**INSTRUCTIONS FOR THE TASK:**
The copy must hold every line from the one with "This screenshot has" through the end of the listing, word for word, and must hold no pictures.

**DATASET CONTENT:**
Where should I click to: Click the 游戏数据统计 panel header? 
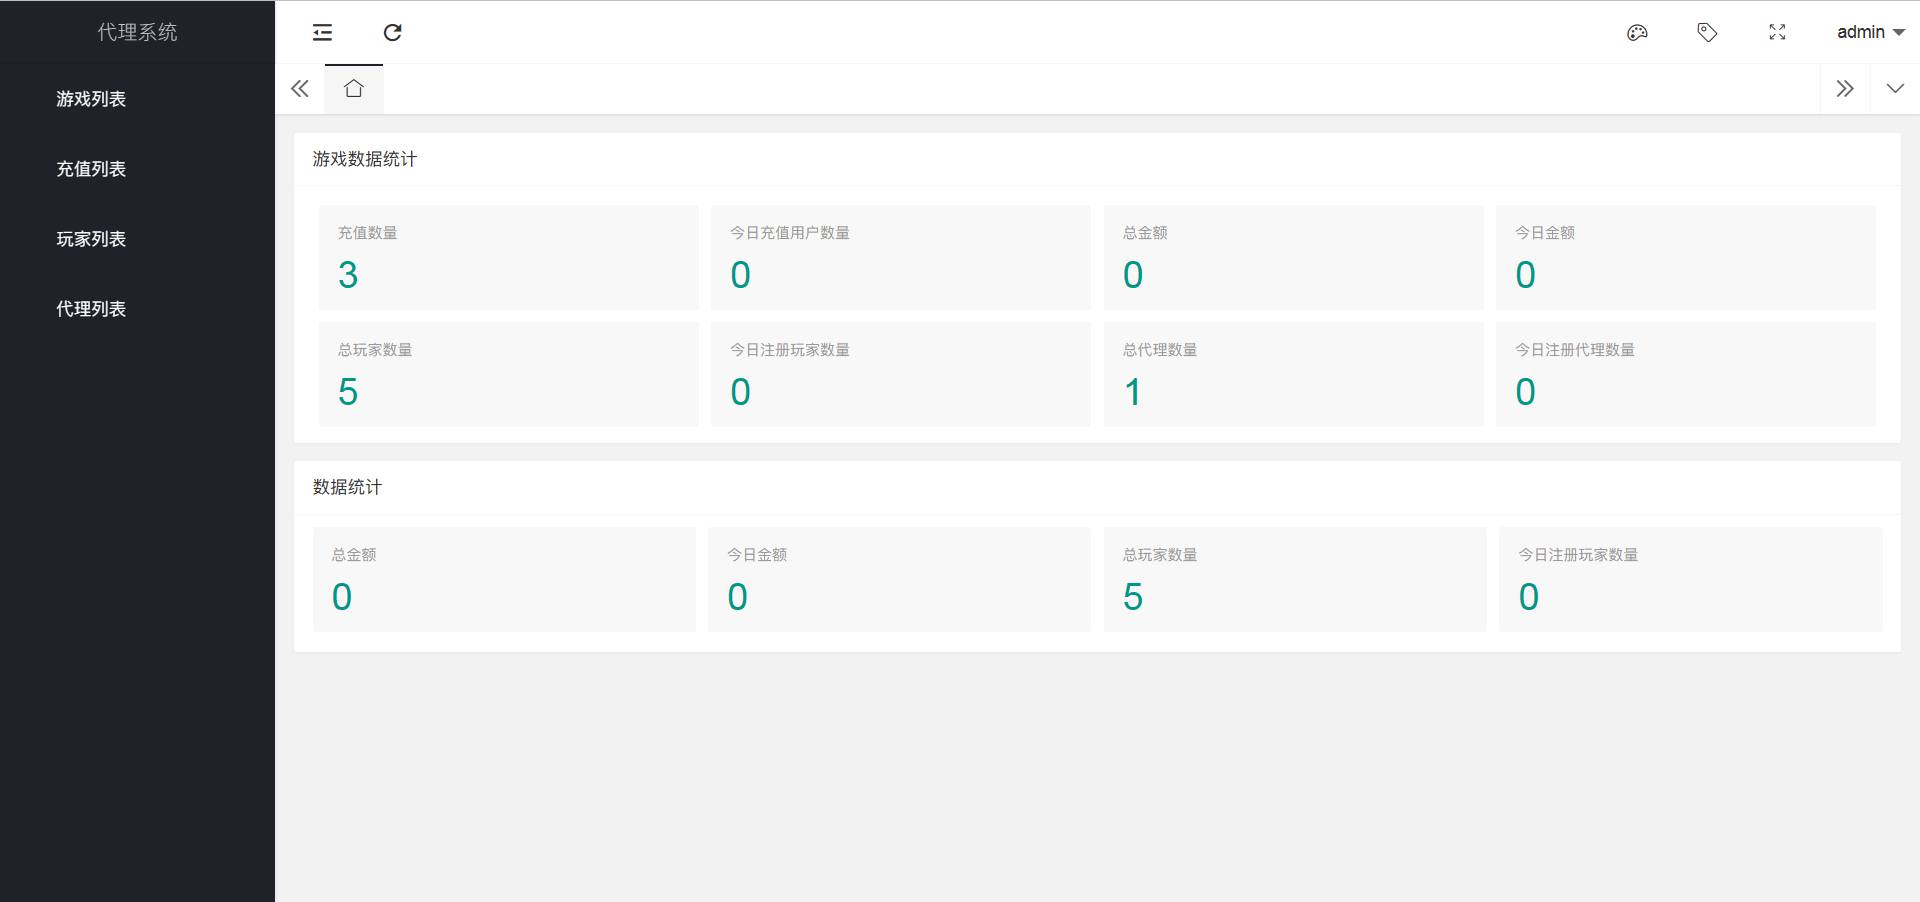point(365,160)
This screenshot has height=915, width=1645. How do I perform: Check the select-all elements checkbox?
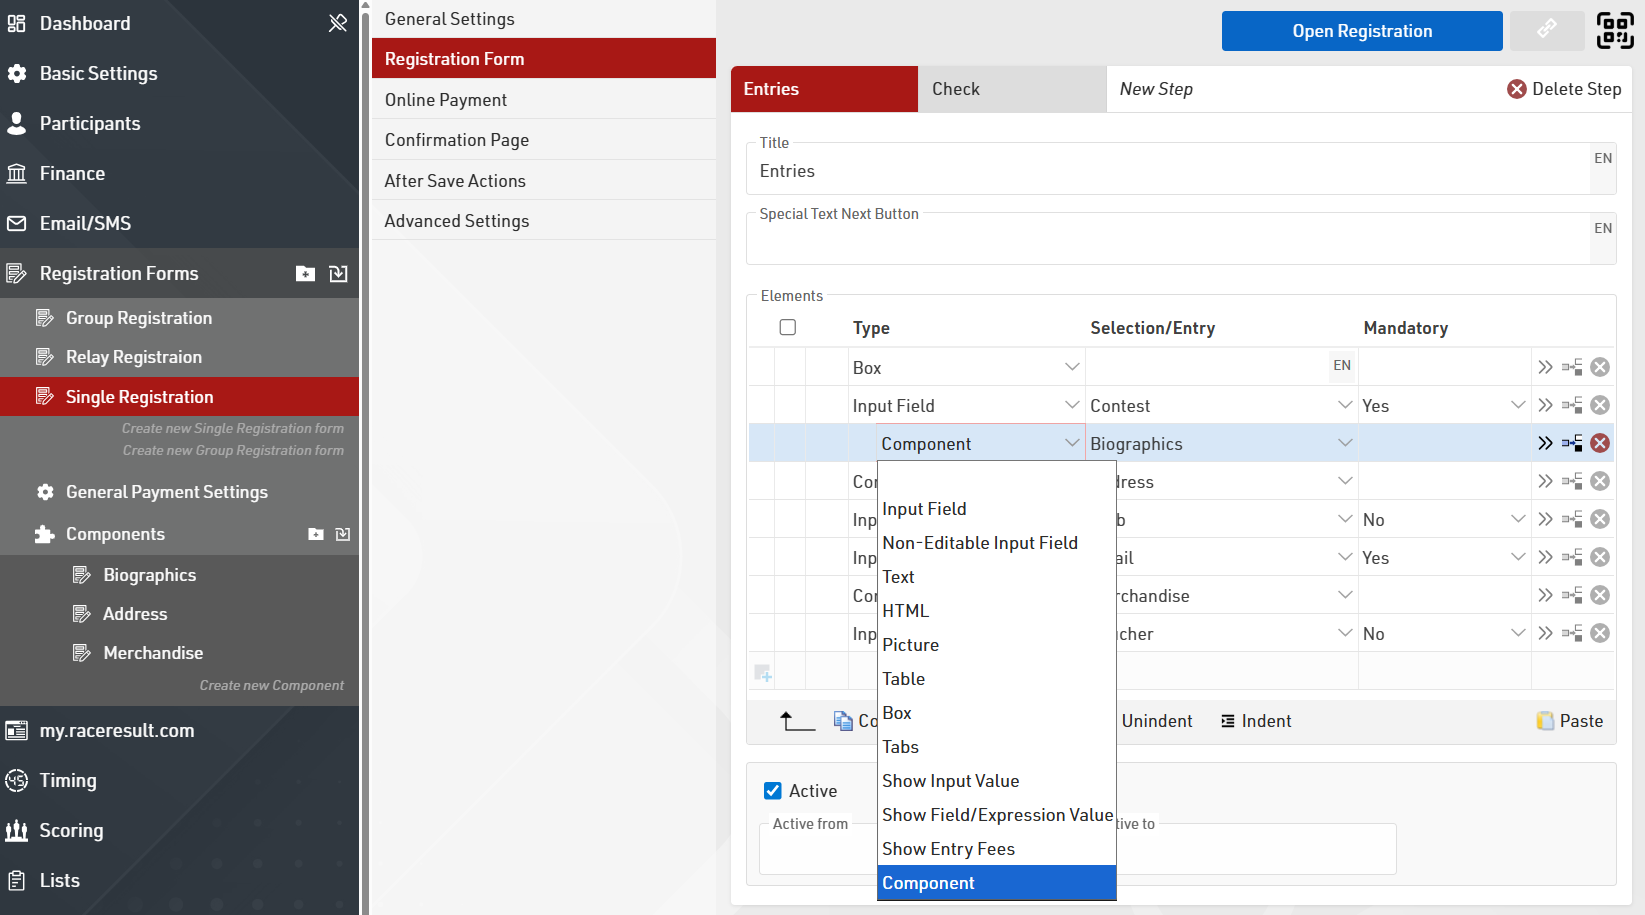tap(788, 327)
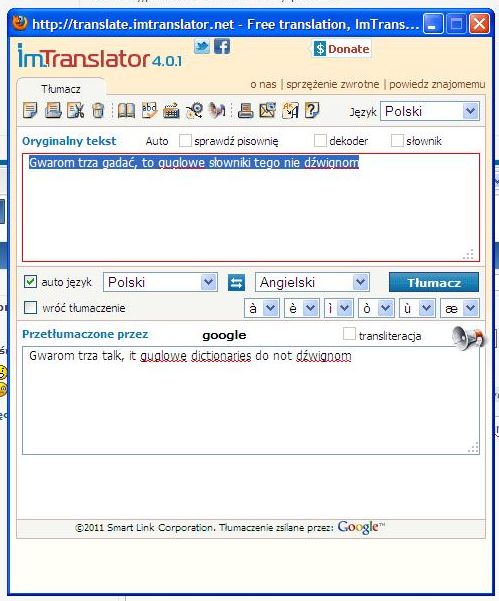Open the sprzężenie zwrotne link
The image size is (499, 601).
tap(333, 84)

**EXERCISE OUTPUT:**
This screenshot has height=915, width=1645. How do I perform: Check the select-all elements checkbox?
tap(788, 327)
Open the sprzężenie zwrotne link
The image size is (499, 601).
tap(333, 84)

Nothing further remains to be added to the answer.